Dataset entries
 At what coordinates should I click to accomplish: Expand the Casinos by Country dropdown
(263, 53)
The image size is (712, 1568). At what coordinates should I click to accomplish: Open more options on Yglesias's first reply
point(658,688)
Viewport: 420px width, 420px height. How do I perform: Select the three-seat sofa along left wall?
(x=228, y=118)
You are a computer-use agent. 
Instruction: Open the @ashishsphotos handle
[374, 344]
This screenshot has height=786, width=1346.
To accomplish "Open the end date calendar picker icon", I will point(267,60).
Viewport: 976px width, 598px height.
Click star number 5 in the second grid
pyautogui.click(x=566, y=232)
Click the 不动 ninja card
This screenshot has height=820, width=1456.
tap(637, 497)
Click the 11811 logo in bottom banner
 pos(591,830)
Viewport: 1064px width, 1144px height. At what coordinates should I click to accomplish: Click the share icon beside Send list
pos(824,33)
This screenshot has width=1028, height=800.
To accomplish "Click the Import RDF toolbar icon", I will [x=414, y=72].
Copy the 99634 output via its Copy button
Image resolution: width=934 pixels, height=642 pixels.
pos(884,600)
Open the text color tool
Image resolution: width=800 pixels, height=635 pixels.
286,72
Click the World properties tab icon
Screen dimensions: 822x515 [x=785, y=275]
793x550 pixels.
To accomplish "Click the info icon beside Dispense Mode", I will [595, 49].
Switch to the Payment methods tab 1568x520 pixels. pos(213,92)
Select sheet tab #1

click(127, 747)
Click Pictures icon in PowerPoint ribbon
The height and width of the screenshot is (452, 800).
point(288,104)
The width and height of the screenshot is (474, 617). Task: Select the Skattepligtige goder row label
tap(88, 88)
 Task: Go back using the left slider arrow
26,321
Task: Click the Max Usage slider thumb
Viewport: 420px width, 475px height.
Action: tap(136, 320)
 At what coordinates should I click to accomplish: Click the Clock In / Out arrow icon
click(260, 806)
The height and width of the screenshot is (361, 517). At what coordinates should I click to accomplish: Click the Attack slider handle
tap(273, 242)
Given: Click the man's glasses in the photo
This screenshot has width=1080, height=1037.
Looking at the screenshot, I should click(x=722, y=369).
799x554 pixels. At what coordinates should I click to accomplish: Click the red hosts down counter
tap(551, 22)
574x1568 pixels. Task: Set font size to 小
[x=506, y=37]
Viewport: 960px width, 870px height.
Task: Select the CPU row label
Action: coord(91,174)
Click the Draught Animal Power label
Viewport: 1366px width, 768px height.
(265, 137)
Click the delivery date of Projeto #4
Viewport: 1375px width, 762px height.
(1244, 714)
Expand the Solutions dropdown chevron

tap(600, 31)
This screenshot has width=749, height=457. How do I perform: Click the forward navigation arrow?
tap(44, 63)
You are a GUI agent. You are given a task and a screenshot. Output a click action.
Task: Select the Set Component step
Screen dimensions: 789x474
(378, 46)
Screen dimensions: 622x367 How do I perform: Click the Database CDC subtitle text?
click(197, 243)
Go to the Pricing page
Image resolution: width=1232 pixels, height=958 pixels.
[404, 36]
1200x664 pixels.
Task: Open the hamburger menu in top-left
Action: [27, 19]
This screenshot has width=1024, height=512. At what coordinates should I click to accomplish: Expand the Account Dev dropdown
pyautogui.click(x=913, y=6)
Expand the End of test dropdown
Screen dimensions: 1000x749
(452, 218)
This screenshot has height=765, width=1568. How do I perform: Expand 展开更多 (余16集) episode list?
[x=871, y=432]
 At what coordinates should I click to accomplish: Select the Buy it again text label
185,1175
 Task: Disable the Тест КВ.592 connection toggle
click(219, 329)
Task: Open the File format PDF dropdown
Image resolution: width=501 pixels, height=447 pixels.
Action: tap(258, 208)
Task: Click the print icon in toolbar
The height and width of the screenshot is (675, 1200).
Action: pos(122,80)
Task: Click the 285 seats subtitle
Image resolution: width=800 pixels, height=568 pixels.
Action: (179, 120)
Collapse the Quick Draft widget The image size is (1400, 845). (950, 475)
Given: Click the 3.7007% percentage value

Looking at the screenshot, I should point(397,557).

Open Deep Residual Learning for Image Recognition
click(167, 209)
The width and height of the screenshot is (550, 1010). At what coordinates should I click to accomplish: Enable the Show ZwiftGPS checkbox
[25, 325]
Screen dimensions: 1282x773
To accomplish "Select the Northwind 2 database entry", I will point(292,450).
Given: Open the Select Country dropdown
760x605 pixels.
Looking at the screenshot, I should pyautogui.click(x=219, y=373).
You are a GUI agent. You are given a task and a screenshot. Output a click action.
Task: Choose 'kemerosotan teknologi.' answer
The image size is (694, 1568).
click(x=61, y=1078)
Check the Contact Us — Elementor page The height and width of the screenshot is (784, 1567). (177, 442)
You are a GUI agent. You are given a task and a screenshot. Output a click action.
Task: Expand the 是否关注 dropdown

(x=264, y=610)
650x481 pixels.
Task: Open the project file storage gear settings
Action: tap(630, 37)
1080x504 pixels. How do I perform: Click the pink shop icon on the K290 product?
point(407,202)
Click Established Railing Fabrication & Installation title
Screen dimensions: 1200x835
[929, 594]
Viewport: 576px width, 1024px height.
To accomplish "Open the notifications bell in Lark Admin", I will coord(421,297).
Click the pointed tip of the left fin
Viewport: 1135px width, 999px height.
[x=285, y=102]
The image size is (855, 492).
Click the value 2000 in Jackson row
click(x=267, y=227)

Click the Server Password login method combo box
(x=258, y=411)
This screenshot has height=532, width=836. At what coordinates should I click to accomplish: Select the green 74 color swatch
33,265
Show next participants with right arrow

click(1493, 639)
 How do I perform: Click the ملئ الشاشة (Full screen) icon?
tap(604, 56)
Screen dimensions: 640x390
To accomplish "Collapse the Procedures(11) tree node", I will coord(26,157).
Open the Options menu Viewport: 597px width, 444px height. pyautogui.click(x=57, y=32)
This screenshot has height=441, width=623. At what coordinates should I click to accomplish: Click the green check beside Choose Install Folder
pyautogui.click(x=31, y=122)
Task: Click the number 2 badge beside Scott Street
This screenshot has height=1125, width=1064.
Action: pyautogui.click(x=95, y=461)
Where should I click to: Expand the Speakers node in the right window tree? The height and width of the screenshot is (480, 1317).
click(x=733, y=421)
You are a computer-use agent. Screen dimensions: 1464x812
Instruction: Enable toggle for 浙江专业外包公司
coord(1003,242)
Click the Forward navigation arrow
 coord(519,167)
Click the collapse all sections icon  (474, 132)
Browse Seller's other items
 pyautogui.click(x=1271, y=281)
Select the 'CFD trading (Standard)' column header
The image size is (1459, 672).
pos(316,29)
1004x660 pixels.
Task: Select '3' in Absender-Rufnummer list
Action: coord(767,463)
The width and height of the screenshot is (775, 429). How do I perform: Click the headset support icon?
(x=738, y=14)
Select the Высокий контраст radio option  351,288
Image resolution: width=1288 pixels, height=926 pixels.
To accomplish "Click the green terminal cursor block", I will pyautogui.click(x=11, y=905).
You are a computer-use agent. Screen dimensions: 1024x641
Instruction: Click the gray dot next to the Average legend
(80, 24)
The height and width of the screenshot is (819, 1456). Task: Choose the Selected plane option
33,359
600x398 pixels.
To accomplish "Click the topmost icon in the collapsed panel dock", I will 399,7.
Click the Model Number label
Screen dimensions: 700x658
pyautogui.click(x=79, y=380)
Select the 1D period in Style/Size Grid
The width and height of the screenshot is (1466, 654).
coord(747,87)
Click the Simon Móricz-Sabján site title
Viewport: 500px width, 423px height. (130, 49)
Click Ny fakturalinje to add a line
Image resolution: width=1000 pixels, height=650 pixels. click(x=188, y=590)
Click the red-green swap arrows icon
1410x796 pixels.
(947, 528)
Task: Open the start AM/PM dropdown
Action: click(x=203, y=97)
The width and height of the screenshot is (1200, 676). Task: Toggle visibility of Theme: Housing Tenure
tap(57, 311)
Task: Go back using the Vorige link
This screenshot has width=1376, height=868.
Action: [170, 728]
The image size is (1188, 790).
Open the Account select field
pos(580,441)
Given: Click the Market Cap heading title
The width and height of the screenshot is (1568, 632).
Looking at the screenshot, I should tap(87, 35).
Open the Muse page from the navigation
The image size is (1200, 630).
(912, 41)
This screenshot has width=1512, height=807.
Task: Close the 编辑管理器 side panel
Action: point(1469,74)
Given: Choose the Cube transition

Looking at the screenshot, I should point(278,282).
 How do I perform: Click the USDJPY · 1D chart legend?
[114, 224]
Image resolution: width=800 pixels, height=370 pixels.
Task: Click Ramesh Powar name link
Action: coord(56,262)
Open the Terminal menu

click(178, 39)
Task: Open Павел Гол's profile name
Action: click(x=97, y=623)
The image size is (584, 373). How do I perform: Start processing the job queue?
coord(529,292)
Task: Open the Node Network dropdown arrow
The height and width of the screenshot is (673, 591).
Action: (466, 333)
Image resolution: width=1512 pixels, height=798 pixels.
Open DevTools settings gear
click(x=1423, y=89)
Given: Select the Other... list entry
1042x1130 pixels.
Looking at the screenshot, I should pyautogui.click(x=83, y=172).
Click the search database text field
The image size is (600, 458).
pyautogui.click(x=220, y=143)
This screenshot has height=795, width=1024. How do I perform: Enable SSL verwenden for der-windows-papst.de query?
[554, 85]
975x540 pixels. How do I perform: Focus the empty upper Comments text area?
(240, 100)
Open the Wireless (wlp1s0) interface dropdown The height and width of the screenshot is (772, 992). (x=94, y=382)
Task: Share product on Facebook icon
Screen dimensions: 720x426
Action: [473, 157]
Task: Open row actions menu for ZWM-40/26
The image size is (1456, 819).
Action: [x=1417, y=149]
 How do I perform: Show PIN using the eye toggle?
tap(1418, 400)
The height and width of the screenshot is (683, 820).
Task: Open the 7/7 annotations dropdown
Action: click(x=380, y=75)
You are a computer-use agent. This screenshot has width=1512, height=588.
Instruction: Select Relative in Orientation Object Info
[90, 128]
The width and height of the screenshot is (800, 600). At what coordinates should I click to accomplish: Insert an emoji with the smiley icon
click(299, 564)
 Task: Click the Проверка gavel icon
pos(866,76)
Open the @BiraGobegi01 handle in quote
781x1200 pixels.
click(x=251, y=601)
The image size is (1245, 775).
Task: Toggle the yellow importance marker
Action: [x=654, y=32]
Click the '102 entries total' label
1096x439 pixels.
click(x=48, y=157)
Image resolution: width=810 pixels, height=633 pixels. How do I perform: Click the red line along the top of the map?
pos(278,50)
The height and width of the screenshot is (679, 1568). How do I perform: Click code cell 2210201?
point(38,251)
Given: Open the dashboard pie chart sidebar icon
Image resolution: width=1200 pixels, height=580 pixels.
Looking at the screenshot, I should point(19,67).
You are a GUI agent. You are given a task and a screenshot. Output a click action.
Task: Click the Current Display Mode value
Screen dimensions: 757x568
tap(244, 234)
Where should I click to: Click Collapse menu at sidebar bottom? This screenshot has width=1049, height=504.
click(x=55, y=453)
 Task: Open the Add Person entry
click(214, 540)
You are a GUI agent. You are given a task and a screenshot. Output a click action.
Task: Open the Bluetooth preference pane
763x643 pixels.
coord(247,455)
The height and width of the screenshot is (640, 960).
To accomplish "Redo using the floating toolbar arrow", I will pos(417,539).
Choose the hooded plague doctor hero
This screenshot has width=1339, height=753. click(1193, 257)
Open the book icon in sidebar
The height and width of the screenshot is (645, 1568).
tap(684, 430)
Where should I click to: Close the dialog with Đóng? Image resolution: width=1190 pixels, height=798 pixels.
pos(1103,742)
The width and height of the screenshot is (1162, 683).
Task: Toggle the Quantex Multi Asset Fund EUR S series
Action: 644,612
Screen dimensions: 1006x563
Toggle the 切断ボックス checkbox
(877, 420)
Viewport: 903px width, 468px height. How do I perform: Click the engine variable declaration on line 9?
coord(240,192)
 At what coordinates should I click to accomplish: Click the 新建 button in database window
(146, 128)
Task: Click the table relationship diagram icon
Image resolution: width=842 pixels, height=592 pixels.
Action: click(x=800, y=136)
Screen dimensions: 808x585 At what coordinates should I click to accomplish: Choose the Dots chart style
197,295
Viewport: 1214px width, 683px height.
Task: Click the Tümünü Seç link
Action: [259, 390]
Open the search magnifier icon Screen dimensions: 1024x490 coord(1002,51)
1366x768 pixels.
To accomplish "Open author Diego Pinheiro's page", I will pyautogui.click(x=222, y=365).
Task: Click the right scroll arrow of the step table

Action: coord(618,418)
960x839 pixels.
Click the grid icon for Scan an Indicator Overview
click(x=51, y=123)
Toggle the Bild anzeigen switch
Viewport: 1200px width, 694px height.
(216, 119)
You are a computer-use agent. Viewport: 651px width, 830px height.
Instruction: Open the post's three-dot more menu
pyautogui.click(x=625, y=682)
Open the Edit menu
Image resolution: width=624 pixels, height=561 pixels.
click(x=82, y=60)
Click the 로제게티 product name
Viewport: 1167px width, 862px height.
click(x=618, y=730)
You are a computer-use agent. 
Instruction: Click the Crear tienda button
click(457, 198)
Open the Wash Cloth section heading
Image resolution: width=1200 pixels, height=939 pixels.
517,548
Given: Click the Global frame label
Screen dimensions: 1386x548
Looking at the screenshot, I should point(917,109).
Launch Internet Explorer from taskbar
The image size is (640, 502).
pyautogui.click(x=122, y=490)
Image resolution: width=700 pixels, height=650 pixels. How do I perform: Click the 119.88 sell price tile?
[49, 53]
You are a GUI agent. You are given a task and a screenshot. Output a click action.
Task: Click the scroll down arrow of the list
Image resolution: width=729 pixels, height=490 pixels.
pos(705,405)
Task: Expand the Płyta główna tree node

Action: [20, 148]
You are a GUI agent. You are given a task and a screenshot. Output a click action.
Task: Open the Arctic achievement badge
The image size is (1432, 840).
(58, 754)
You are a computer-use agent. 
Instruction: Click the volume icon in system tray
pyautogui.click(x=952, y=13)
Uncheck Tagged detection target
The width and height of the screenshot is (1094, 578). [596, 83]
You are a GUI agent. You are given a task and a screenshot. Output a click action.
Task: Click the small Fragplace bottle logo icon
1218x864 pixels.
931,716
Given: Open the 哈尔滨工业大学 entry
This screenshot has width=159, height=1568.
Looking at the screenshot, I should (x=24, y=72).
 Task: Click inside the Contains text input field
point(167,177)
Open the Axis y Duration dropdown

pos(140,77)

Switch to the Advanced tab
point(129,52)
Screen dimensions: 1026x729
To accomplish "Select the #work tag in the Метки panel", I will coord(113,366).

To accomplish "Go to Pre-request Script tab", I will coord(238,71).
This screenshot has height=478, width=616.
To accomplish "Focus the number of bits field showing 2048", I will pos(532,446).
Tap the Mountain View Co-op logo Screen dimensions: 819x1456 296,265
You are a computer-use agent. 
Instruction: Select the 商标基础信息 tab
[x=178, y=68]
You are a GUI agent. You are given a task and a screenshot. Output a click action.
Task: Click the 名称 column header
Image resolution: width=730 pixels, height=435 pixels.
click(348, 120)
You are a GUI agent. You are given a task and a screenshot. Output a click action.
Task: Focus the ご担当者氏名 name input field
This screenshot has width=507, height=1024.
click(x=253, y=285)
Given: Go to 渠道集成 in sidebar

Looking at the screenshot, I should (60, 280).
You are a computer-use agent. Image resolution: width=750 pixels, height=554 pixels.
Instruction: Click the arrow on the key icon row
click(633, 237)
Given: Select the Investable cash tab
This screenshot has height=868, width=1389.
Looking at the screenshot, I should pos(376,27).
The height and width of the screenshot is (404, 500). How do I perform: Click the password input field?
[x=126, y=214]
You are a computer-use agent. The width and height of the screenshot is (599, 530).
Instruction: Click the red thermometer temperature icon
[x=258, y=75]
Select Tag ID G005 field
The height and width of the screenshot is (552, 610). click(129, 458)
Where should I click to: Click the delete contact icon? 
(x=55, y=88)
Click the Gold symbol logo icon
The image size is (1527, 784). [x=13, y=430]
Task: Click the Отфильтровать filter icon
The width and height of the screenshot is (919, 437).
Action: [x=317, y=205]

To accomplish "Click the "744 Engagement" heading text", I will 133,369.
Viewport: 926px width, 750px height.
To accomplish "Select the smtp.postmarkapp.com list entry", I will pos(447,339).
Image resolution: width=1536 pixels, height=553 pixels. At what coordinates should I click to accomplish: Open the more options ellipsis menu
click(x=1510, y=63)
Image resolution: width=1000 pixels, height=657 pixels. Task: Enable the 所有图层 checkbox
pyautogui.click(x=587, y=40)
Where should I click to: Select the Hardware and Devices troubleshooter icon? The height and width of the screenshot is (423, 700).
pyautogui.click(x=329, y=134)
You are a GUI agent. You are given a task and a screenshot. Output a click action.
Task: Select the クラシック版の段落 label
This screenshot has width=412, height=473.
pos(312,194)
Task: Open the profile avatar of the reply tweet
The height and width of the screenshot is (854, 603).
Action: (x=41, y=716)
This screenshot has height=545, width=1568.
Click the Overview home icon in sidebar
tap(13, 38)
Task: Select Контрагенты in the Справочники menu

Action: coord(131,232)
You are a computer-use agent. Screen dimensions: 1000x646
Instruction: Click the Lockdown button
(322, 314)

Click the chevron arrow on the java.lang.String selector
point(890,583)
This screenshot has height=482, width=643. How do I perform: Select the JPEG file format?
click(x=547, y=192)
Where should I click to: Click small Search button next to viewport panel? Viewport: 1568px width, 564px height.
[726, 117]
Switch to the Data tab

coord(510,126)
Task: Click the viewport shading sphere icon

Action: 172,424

TRY IT: Word for word, repeat the data from its first line through the line with "This screenshot has width=1028, height=800.", including both of those lines and no others.

YOUR RESPONSE:
 At what coordinates should I click to accomplish: Expand the Casinos by Country dropdown
(263, 53)
The image size is (712, 1568). At what coordinates should I click to accomplish: Open more options on Yglesias's first reply
point(658,688)
Viewport: 420px width, 420px height. How do I perform: Select the three-seat sofa along left wall?
(x=228, y=118)
You are a computer-use agent. 
Instruction: Open the @ashishsphotos handle
[374, 344]
This screenshot has height=786, width=1346.
To accomplish "Open the end date calendar picker icon", I will point(267,60).
Viewport: 976px width, 598px height.
Click star number 5 in the second grid
pyautogui.click(x=566, y=232)
Click the 不动 ninja card
This screenshot has height=820, width=1456.
tap(637, 497)
Click the 11811 logo in bottom banner
 pos(591,830)
Viewport: 1064px width, 1144px height. At what coordinates should I click to accomplish: Click the share icon beside Send list
pos(824,33)
This screenshot has width=1028, height=800.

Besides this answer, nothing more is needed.